→ **Pixel coordinate grounding data**

┄┄┄┄┄┄

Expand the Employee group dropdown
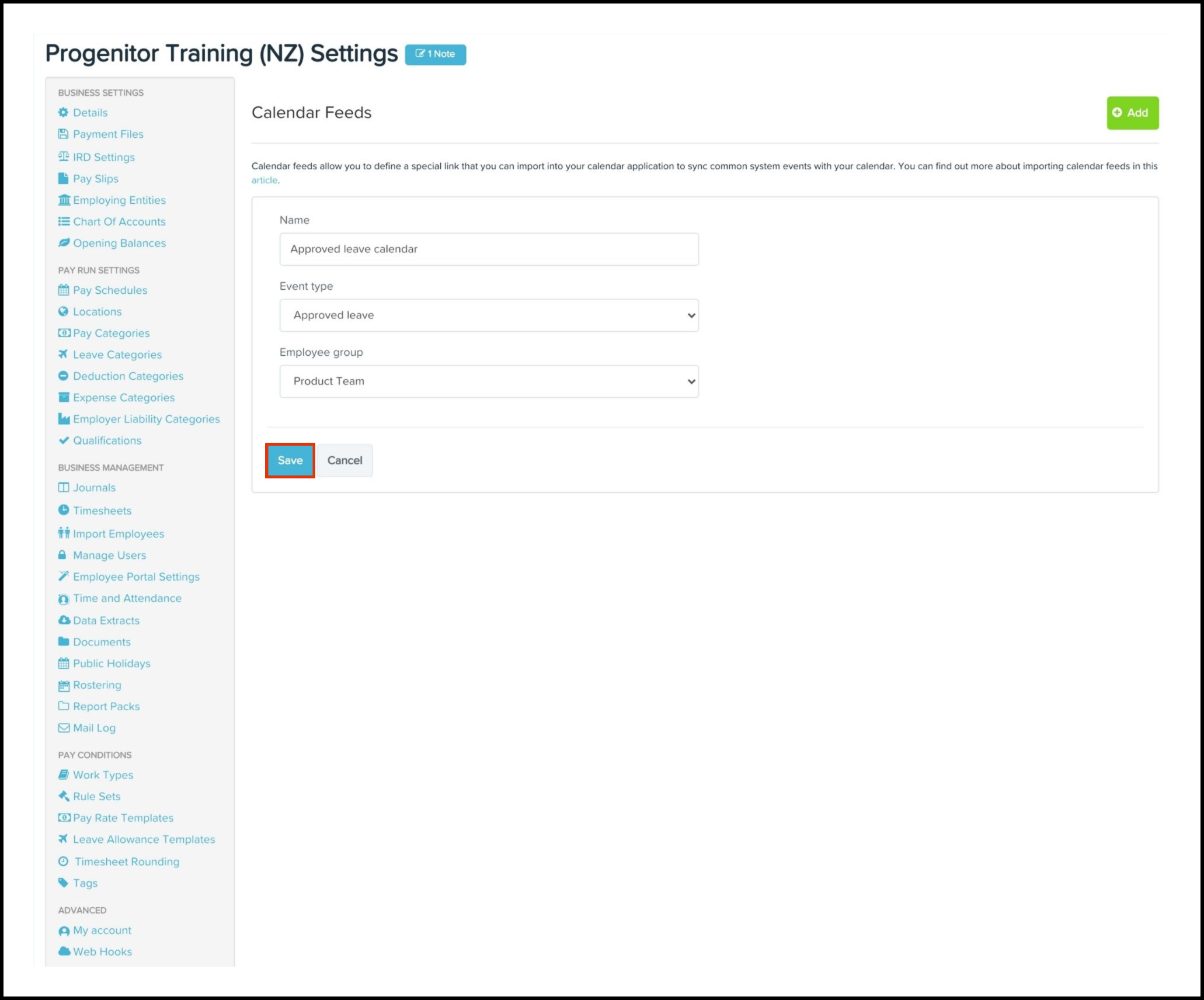This screenshot has height=1000, width=1204. coord(489,381)
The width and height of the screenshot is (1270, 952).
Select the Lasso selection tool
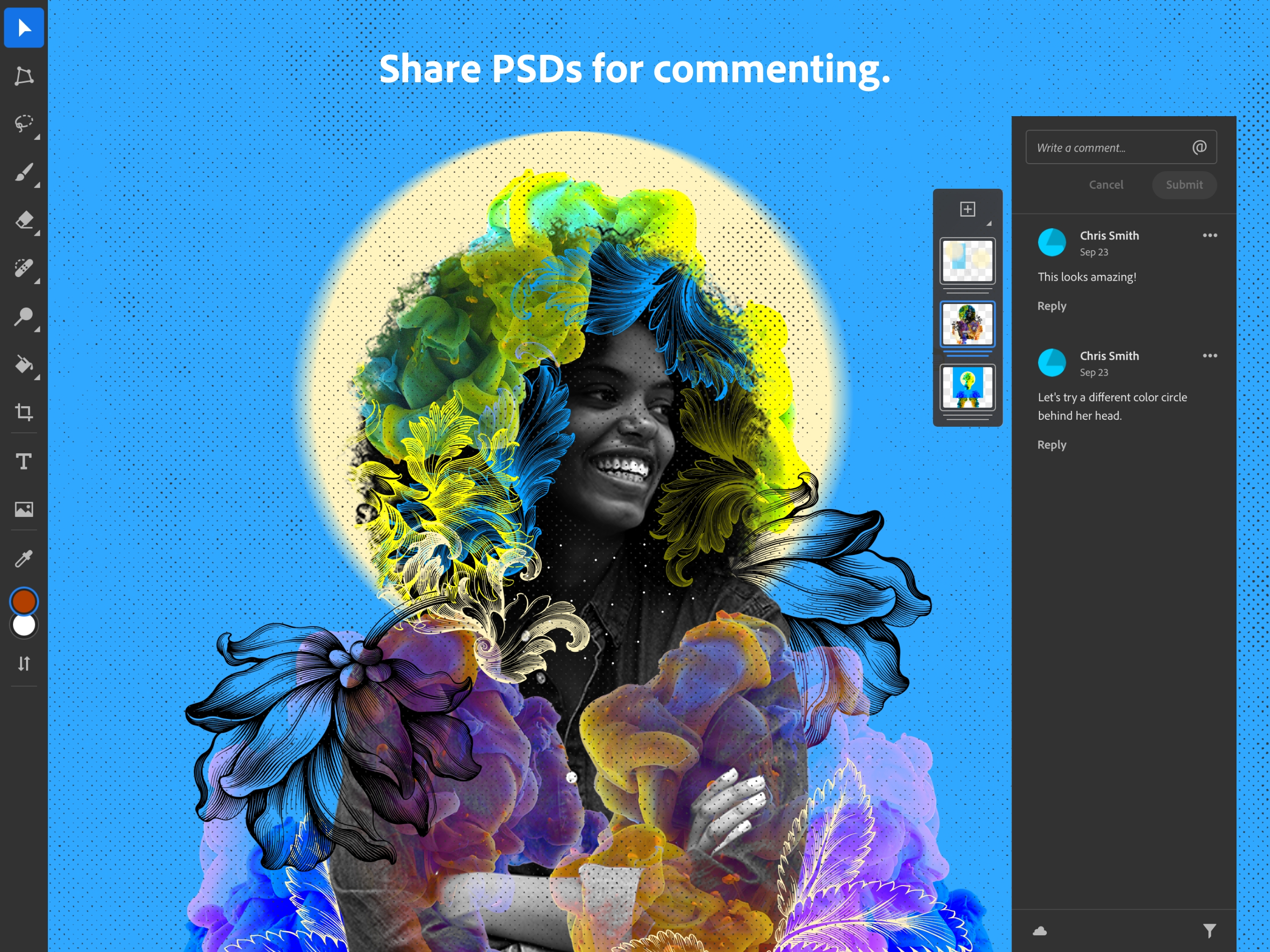tap(24, 124)
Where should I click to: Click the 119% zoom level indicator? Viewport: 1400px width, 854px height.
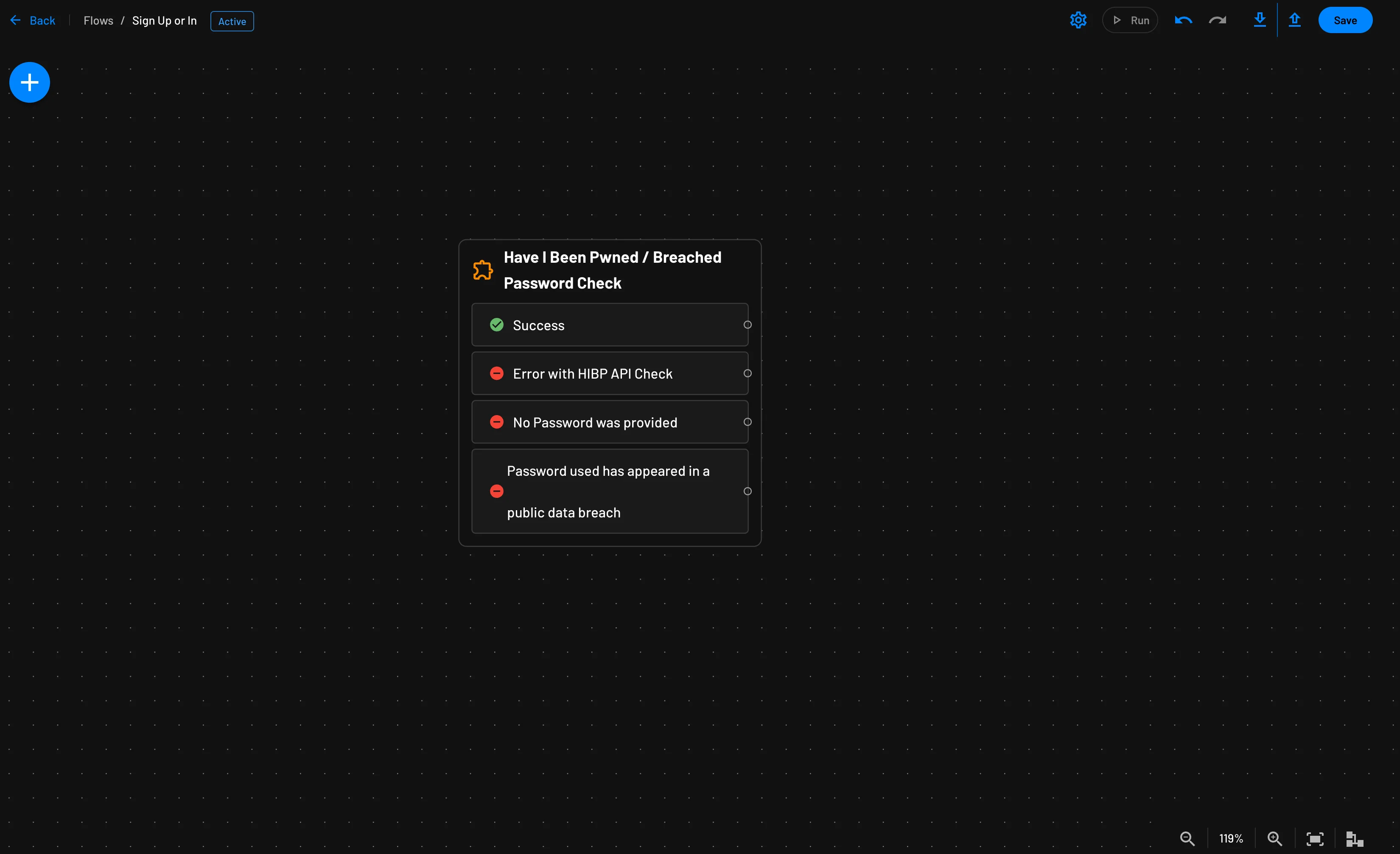click(x=1230, y=838)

┄┄┄┄┄┄

→ **THE TASK**
The entries above need to be transcribed word for word, and the pictures stay out.

→ **RESULT OF THE EXERCISE**
Expand the Employee group dropdown
This screenshot has height=1000, width=1204. coord(489,381)
The width and height of the screenshot is (1270, 952).
Select the Lasso selection tool
tap(24, 124)
Where should I click to: Click the 119% zoom level indicator? Viewport: 1400px width, 854px height.
click(x=1230, y=838)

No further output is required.